**AIM 1:**
According to the PHP discussion, into which version was most of PHP 6 rolled?
**AIM 2:**
Carry on the PHP discussion, starting right after its final quoted line.

>> Begin DOCUMENT SECTION

Since PHP6 died, it made sense to avoid confusion and not name the new major version 6, since we'd then have two different PHP 6es.

This is not unlike what happened with ECMAScript 4.


That's funny; I used nearly the exact same phrasing to describe PHP 6 a few months ago:

https://www.reddit.com/comments/2qyuhc/new_rfc_for_scalar_ty...


Ah, I may have subconsciously copied the way you said it, I think I've read your comment before. Sorry about that!


Into 5.4, actually.


Ah yes, you're right of course.


That's what should have happened with Perl a decade ago.


Eloped with Windows 9.


It got a call from ECMAScript 4.


most of it was rolled into 5.4. i think some of the more contentious unicode parts were dropped.


[flagged]


> Doesn't change anything. It is still shit.

To be fair there is no perfect language ,especially in dynamic/weakly typed ones. PHP "grew organically", was successful because at the time it came , it was easy enough for hobbyists and non programmers.

It's still the cheapest way to develop web apps and for those who like java patterns they can still upgrade to these because of its class system. While I wish Ruby or Python would be more popular, they are not as easy to use as PHP(while ironicaly it is easier to go further faster with rails for instance than bare bone PHP),they are not as cheap to deploy too.

There is a natural progression between learning HTML and then adding some server-side behavior , that wasn't met by other solutions (while java has JSP, forced OO makes it too complicated for beginners)

Nevertheless, PHP has excellent libraries , extensions that even some "hotter" languages do not have , I think when people start projects they don't just look at the language but also the ecosystem.


> they are not as easy to use as PHP(while ironically it is easier to go further faster with rails for instance than bare bone PHP)

>> End DOCUMENT SECTION
>> Begin GIVEN RECORDS

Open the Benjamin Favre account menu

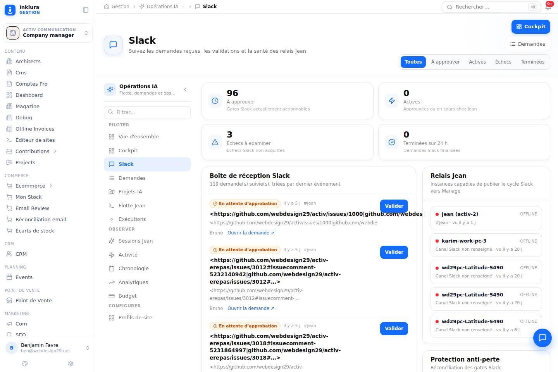pyautogui.click(x=48, y=348)
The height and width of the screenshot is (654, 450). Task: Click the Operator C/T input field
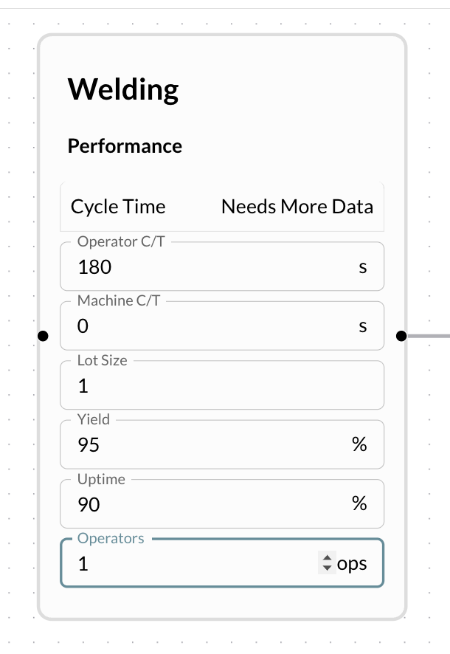pos(207,267)
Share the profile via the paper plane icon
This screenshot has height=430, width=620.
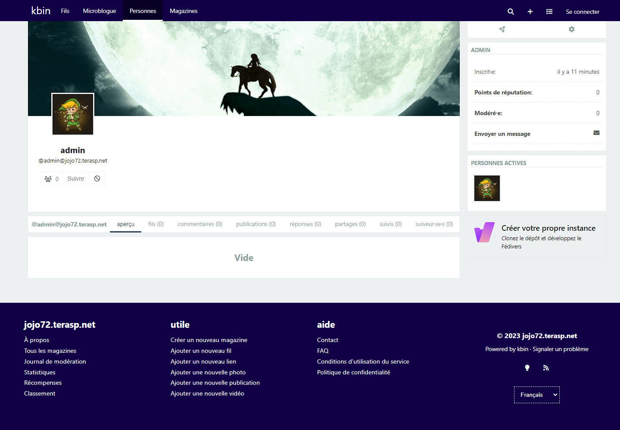(x=502, y=29)
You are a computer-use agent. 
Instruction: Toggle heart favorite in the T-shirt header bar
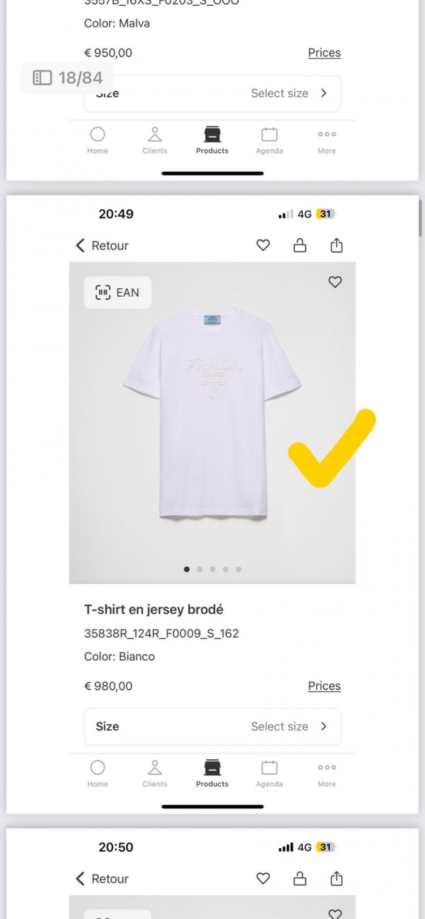tap(263, 245)
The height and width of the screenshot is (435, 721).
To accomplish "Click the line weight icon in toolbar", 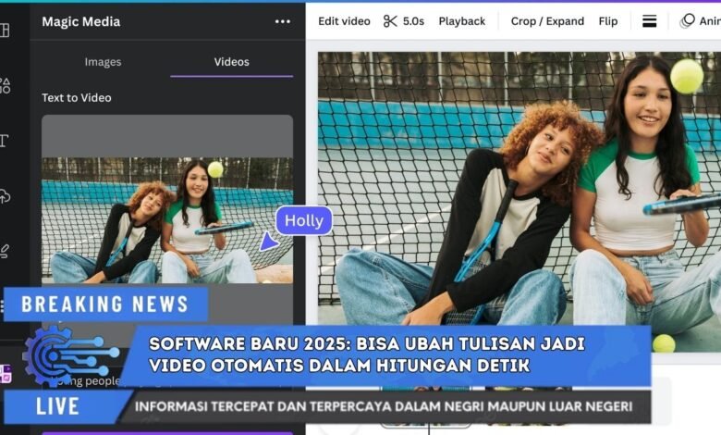I will click(x=650, y=21).
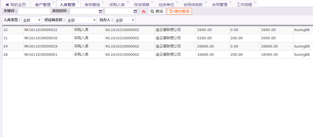The width and height of the screenshot is (313, 137).
Task: Collapse the advanced search panel with red chevrons
Action: point(143,12)
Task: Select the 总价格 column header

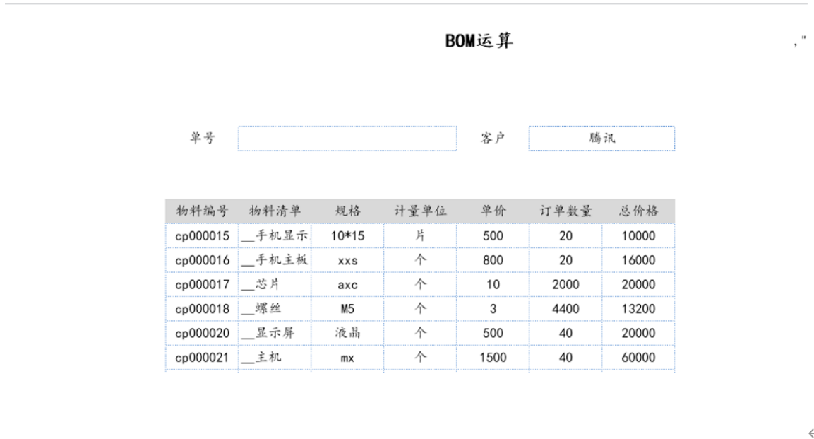Action: tap(638, 211)
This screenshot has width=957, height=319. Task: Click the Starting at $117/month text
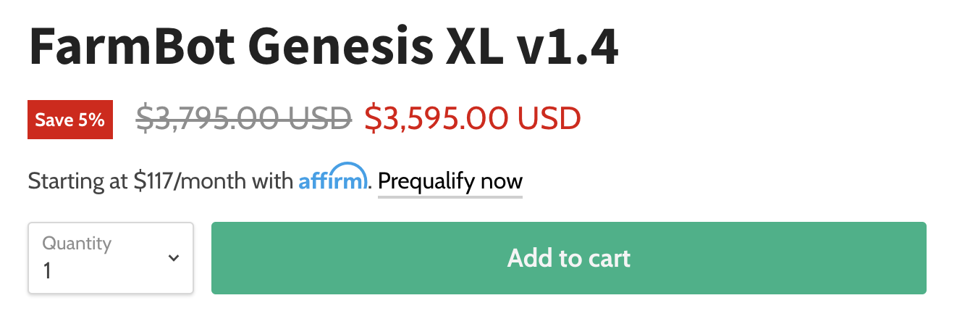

>> End GIVEN RECORDS

**RESPONSE 1:**
Into 5.4.

**RESPONSE 2:**
PHP's frameworks (Laravel, Yii, etc), being based on previous frameworks, are more mature and frankly just better than Rails in most ways, though less integrated with the stack. Which also provides more choice and 'competition' in the PHP ecosystem.

To be generous; starting with plain PHP would be like starting with Ruby, not Rails.


The relation with Rails illustrates how lively the PHP community is. Rails was one big step ahead, PHP copied Rails in a hundred different ways, iterated through that for 3 generations of frameworks and is now well ahead of the simplistic RoR ecosystem.

Ruby is still a better language, but that really doesn't matter unless you project involves writing stuff from scratch.


Agreed on Ruby, and great point about Rails being the one to break new ground in frameworks. I experimented with switching from Laravel to Rails recently, but I was too late to see it as innovative. Like how classic art comes to be cliche by virtue of being the root of its genre.



because three bad libraries means PHP has no excellent ones.... /s


Try Facebook's Hack if you want all the nice stuff of PHP and modern language features.

PHP still beats the pants out of just about any other language out there in the ease of use department if you want to build websites and is fairly simple to learn. Once people pick up PHP, then they usually start exploring other languages that are more involved and strict.

All this PHP hate is really discouraging to beginners.


>PHP still beats the pants out of just about any other language out there in the ease of use department..

This is not true. Why is it easier than, say, Ruby

>Once people pick up PHP, then they usually start exploring other languages..

But since they are already brainwashed from PHP use, it prevents them from seeing the value of doing thing the proper way, and might see the process as contrived. This is the most dangerous aspect of using PHP. It blocks your learning and understanding. It pulls you down and keep it there.

A good example is the use of PHP arrays. It is a combination of different data structures like list, dictionaries, sets etc. But because it is a combination, you wont be able to use it as a list, or a dictionary or as a set to the fullest extent. And you will be so used to using this for every situation that you might be put off by lack of similar data structures in other languages, and blocks you from seeing the value of using the right one for a particular situation.

So I request every one who is passionate about programming and wants a career in programming to keep away from the php language and community as much as possible.


> But since they are already brainwashed from PHP use, it prevents them from seeing the value of doing thing the proper way, and might see the process as contrived. This is the most dangerous aspect of using PHP. It blocks your learning and understanding. It pulls you down and keep it there.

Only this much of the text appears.